Penn collecting instruments for Lea music program

Lea Student

Adam Weaver

A student plays a violin in the auditorium of Henry C. Lea Elementary School.

Molly McGlone, assistant dean for advising at Penn, teaches courses in music and urban studies in the College of Arts and Sciences, including a residential program in Fisher Hassenfeld College House called “Music and Social Change.” McGlone is also a member of the West Philly Coalition for Neighborhood Schools, and for the past year and a half, she has been bringing these worlds together to establish music programs for students at West Philadelphia’s Henry C. Lea Elementary School.     
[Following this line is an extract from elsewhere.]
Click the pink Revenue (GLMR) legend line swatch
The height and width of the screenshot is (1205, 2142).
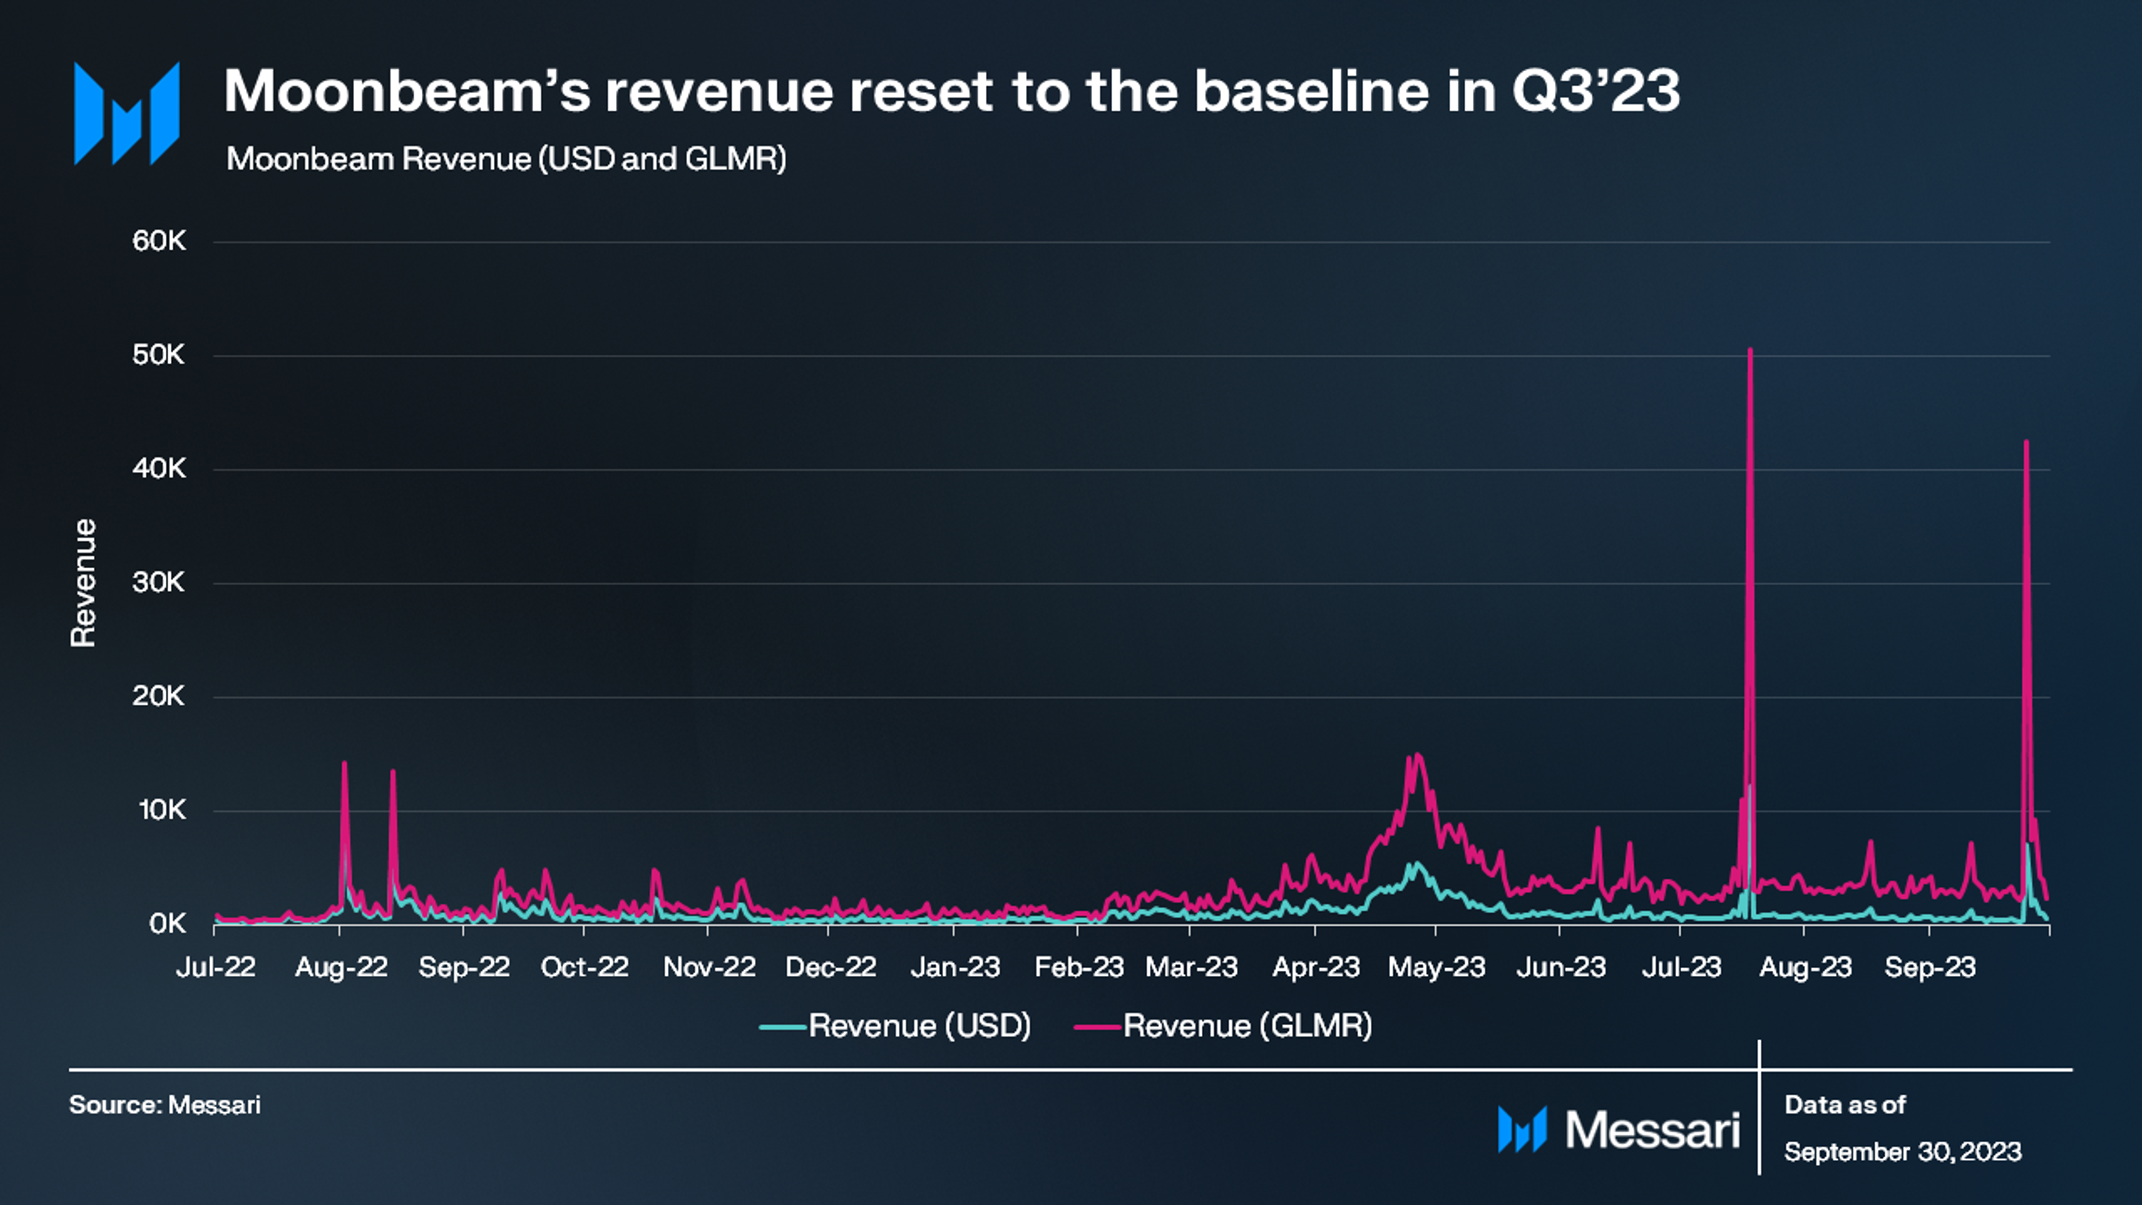click(1097, 1027)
McGlone’s latest effort, which launched this week, is a collaboration between her students, the Penn Band, and the Netter Center for Community Partnerships to establish an after-school music program for Lea’s 2nd through 4th grade students.

“I took this project on because I am the person I am today because I had music education in my public school,” McGlone says.

Sparked by an idea from Kushol Gupta, assistant director of the Penn Band, the University collaborators are holding an instrument drive for the Lea music program. Donation drop-off locations are at the Netter Center, Claudia Cohen Hall, the Platt Student Performing Arts House, and Lea Elementary. The drive organizers will make use of any musical items donated. McGlone says they will also accept monetary donations, which will be used to purchase accessories like strings and music stands.

Lea School

Adam Weaver

Henry C. Lea Elementary School at 4700 Locust St. The school was named after a Philadelphia historian, civic reformer, and political activist.

Already the organizers have begun trading instruments with Musicopia, an independent Philadelphia music program that helps provide underserved students in the region with musical instruments and music instruction. “If they have a quarter-sized violin and we need one, and we have a clarinet we can’t use, we’ll swap them,” says McGlone. “They’ve already given us a cello and we’ve given them some drums.”

With the added support for its music programs, Lea successfully requested funding from the School District of Philadelphia for the school’s first full-time music teacher. Penn students will be working to supplement this instruction through the Lea Community School program run by the Netter Center’s Sterling Baltimore. 

“We’ve got a whole rotating schedule of students who will be helping with small classes on musicianship, choir, and violin,” McGlone says. “It takes a village.”